May 15, 2012

Robots, Platinum, and Tiny Space Telescopes: The Pitch for Mining Asteroids (Source: The Atlantic)
A company's plan to harvest off-world minerals is wild and exciting, but could its real promise lie in helping space science regain its footing, i.e. funding? A lot has been written about the business prospects of Planetary Resources, Inc., the billionaire-backed space venture that recently announced its intention to mine platinum, and other metals, from near-earth asteroids. The firm claims that a single successful mining mission could bring it tens of trillions of dollars in revenue, and could potentially supply the raw materials for generations of computing devices.

These are ambitious goals, but not everyone is convinced that Planetary Resources can muster the technology or the staying power to reach them. The firm's critics have pointed out that flooding the market with asteroid-sized quantities of platinum, which currently sells for over $1,500 an ounce, could reduce its price considerably, endangering the business model of the entire enterprise. But even if Planetary Resources falls flat on its face, a serious (and seriously funded) attempt at asteroid mining could have interesting collateral effects---it could, for instance, entirely remake the way that we do science in space. Click here. (5/15)

Measat Lawsuit Alleges Breach of Contract, Collusion by Intelsat in 2009 Launch (Source: Space News)
Satellite fleet operator Measat of Malaysia is suing fleet operator Intelsat for at least $29 million in a U.S. District Court, alleging breach of contract and collusion in Intelsat’s handling of the launch of a Measat satellite in 2009. The lawsuit alleges that Intelsat knowingly mishandled a contract to launch the Measat-3a telecommunications satellite aboard a Sea Launch/Land Launch rocket from Russia’s Baikonur Cosmodrome in Kazakhstan.

The satellite’s launch was delayed for months following two accidents involving cranes that were maneuvering the satellite at the Baikonur spaceport. The accidents, in August and November 2008, forced the satellite to be returned to the manufacturer, Orbital Sciences Corp.
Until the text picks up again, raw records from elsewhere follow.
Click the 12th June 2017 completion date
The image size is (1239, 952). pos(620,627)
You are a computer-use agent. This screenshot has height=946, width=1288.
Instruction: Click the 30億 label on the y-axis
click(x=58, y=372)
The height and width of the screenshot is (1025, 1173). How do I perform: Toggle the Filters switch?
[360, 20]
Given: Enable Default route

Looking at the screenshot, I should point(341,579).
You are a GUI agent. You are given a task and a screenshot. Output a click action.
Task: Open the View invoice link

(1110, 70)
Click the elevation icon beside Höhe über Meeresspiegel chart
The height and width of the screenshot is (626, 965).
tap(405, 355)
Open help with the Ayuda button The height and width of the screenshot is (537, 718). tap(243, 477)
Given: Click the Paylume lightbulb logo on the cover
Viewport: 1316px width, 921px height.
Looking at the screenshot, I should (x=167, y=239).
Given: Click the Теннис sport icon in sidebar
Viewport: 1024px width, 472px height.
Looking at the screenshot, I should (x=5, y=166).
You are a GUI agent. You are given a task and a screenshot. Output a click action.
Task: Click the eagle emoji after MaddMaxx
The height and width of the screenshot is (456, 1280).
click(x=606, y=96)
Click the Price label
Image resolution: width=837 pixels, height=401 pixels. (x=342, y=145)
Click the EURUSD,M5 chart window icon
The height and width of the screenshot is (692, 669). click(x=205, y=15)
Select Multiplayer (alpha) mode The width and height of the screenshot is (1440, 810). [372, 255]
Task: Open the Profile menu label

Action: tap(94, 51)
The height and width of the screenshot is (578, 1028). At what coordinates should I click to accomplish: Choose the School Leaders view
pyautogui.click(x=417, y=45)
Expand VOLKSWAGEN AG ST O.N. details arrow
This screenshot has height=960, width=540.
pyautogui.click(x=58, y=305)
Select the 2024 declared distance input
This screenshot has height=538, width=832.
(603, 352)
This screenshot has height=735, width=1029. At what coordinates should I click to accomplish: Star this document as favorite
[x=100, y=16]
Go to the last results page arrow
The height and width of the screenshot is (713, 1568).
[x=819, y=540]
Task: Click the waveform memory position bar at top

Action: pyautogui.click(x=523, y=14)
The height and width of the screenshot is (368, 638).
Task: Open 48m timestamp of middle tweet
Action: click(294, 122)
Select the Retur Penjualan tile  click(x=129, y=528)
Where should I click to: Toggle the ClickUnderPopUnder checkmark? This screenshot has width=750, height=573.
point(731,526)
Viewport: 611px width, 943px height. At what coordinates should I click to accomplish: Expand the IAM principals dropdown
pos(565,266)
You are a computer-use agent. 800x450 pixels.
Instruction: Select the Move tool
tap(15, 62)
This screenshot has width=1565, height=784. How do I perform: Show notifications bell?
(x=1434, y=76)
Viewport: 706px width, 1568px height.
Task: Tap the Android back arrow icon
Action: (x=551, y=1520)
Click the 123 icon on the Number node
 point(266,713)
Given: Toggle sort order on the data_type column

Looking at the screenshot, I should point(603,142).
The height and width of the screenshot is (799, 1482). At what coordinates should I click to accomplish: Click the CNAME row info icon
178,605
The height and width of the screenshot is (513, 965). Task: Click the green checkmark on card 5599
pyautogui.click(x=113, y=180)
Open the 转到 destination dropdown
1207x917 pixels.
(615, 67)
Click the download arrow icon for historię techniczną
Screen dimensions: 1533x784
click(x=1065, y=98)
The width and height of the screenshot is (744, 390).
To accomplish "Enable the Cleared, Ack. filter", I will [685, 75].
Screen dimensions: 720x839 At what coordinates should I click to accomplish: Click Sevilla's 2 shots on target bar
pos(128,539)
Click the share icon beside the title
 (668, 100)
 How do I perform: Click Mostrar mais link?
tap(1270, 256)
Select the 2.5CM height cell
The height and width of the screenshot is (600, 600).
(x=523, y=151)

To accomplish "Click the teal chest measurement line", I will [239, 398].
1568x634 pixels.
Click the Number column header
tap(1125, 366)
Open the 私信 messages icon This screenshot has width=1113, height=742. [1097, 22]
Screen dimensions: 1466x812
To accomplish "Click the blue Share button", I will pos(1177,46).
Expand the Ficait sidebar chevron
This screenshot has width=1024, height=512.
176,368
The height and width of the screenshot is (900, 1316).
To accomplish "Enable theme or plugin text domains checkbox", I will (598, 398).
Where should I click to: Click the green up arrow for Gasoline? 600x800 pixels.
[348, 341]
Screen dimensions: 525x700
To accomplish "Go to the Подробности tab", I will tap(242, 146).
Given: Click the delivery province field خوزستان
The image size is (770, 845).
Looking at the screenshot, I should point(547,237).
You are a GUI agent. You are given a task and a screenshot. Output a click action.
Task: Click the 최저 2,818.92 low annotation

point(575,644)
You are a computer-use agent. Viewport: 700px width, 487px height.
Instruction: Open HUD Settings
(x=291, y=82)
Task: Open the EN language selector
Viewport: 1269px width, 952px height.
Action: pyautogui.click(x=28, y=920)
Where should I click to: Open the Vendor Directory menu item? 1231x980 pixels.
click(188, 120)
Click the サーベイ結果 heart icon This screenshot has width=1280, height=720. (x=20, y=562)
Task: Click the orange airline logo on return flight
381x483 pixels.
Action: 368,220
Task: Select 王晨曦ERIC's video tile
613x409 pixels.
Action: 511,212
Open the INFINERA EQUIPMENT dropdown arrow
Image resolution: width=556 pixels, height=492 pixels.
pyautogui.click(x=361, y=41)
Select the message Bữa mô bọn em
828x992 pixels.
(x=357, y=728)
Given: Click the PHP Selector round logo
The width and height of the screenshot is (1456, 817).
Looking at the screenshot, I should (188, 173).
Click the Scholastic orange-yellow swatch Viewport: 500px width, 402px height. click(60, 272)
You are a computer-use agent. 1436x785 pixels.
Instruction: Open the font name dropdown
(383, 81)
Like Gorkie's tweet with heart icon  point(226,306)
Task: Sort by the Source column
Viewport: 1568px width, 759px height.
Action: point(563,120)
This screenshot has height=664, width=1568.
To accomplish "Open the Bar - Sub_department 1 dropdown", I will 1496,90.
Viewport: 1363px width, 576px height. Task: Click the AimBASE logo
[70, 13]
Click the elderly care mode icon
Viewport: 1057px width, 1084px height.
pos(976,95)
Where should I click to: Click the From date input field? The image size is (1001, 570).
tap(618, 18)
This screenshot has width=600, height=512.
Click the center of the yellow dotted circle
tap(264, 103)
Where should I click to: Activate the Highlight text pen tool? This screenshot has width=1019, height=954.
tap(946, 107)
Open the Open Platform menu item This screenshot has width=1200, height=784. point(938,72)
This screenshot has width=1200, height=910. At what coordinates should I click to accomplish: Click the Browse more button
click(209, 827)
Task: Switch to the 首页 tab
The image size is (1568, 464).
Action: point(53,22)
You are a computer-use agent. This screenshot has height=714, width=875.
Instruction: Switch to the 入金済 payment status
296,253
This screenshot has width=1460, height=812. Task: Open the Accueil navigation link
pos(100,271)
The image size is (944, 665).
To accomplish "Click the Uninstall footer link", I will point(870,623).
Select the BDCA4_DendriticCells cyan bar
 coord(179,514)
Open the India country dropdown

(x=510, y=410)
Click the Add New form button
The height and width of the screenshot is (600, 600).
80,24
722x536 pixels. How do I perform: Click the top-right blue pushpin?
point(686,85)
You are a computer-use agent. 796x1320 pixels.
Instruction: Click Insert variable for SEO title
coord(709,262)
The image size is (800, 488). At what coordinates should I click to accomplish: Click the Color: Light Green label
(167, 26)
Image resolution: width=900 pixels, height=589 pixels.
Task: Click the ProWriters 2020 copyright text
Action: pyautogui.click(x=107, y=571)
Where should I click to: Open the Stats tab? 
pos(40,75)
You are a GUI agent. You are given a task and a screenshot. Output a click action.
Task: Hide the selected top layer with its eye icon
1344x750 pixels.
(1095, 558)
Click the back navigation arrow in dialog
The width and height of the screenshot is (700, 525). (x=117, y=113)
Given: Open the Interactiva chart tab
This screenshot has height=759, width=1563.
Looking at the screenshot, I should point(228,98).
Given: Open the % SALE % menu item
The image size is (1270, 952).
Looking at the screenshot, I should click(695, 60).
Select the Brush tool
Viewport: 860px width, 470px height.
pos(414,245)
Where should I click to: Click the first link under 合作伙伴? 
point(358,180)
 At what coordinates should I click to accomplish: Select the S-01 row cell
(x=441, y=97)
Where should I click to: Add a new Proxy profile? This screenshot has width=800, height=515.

The launch delays forced Measat to forgo revenue from Measat-3a customers, sending the company’s finances into a tailspin as it missed debt service milestones.

The company says it was “teetering on financial disaster” and, in this condition, fell prey to what it alleges were illegal Intelsat demands in the ensuing months leading to the eventual launch date. At the time, Intelsat had several launch contracts with Sea Launch left over from Intelsat’s purchase of satellite fleet operator PanAmSat. Intelsat used some of these contracts for its own satellites, but sold one — for $40.25 million — to Measat. (5/15)

Spaceflight Federation Plans May 17 Discussion on Commercial Spaceflight (Source: CSF)
The Commercial Spaceflight Federation will hold a press conference call on Thursday May 17th, at 2:00PM EDT with CSF President Michael Lopez-Alegria, NASA Deputy Administrator Lori Garver, and XCOR Aerospace CEO Jeff Greason to discuss the state of the emerging commercial spaceflight industry. With the next COTS cargo demonstration flight coming up this weekend, this is a great moment to take stock of the commercial spaceflight industry, and the ways NASA and the industry are cooperating to expand our presence in space and bring space closer to all Americans.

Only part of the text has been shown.